Halo 5: Guardians – Paper-thin Armour
I’m sure we’re all familiar with the Master Chief. The hero of the Halo series. A one-man unstoppable force who has mown down armies of aliens, parasites and ancient AIs. He has single-handedly stopped not just one, but four major threats to the survival of the human race. His iconic MJOLNIR armour, protecting him against vacuum, deep water, energy blasts and bullets, is instantly recognisable. Who wouldn’t want to put it on and carve a path of destruction through the universe?
Recently, I joined my fellow FBF-ers in a Halo 5 multiplayer match. This was the first time I’d ever played an online match in any Halo game, but I wasn’t too worried – I’d done reasonably well in Destiny, Star Wars Battlefront, and I even got some nice kills in the Overwatch beta previously. Plus, I had complete trust in my armour and weapons. I wasn’t afraid at all. After all, I am a Spartan. Intense combat is where I live.
We assembled our team, and I took the opportunity to look over the options available to me. I had a few REQ packs to open, and I was pleased to find a variety of mean looking vehicles and weapons. I also experimented with armour types and colours, at one point painting my Spartan in a garish pink and green colour scheme before sanity took over and I chose a suitably business-like black with dark grey highlights. I was however stuck with the blue visor. Then it was time to find a game.
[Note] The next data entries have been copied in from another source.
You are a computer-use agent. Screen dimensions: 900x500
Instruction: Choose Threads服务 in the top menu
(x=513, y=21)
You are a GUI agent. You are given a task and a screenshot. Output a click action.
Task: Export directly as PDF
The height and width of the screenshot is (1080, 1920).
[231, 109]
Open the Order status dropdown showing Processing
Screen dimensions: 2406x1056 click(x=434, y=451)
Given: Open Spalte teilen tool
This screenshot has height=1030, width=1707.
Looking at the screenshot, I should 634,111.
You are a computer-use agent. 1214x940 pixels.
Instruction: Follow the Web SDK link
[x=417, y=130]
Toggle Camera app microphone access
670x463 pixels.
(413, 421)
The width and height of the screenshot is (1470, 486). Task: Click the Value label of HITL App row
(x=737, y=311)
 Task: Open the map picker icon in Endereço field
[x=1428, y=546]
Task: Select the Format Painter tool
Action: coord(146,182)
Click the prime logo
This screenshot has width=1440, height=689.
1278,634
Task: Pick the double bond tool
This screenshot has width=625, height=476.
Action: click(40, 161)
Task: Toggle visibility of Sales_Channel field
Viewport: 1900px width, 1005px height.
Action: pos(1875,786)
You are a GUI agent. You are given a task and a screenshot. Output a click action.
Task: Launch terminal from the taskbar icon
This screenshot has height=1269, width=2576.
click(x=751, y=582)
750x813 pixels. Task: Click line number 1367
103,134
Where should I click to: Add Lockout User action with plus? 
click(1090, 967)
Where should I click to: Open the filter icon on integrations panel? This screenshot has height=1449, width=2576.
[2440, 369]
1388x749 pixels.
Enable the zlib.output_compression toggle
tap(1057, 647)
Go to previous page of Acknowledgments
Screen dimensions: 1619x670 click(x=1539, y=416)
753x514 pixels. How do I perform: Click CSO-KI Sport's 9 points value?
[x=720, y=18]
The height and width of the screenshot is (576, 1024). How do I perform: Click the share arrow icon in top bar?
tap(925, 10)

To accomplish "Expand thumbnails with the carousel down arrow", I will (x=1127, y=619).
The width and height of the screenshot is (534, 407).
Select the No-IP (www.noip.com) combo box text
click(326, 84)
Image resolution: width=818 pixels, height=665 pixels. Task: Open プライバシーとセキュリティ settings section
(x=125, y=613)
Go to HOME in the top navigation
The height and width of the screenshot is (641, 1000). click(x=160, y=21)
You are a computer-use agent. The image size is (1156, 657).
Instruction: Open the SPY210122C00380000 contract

We decided to have a go at the new Warzone: Turbo multiplayer mode, in which two teams of players would try to capture each other’s buildings to score points. Long story short, it went poorly. We joined the Blue team – which overrode our own colour choices with a uniform blue colour – and we were pitted against a team of Red Spartans. With the sound of Blood Gulch Blues running through my head we went into battle. And died almost immediately.
You see, there is one issue with not having played a game like this before – everyone else is so much better at it than you are and have access to much better equipment. My assault rifle and battle rifle – which once held so much promise – turned out to be about as effective as pea shooters against tank plating. My armour, so invincible and reliable, turned out to be made of paper as I died over and over again from only a couple of shots, while I was only able to chip away at enemy shields.
There were other objectives in the matches besides kicking the living daylights out of each other. From time to time various Covenant and Promethean forces would arrive, giving bonus points to the teams that eliminated them. And here was probably where I was the most effective. I managed to get credit for killing two or three bosses, only to get hosed down straight away by the other team who were using high end weapons like Spartan lasers.
I even tried using vehicles such as the mighty Scorpion tank. Even that lasted mere moments before crumbling under firepower that I wouldn’t have thought would scratch it. We found ourselves losing buildings quickly and our attempts to retake them were almost entirely ineffectual. We did manage to claw some territory back but we lost it just as fast. There were some points where we spawned in our bases only to die immediately as the Red team had gained entry. It wasn’t pretty.
We muddled on for a few games but it was pretty clear we weren’t going to make much impact in the multiplayer world of Halo 5. We did manage to record our exploits so you can watch the full horror – or comedy as you may find – for yourselves in the upcoming weeks. As we dragged ourselves bruised and battered to the main menu screen we all took stock of the lessons we had learned. And we agreed that we would never speak of this again.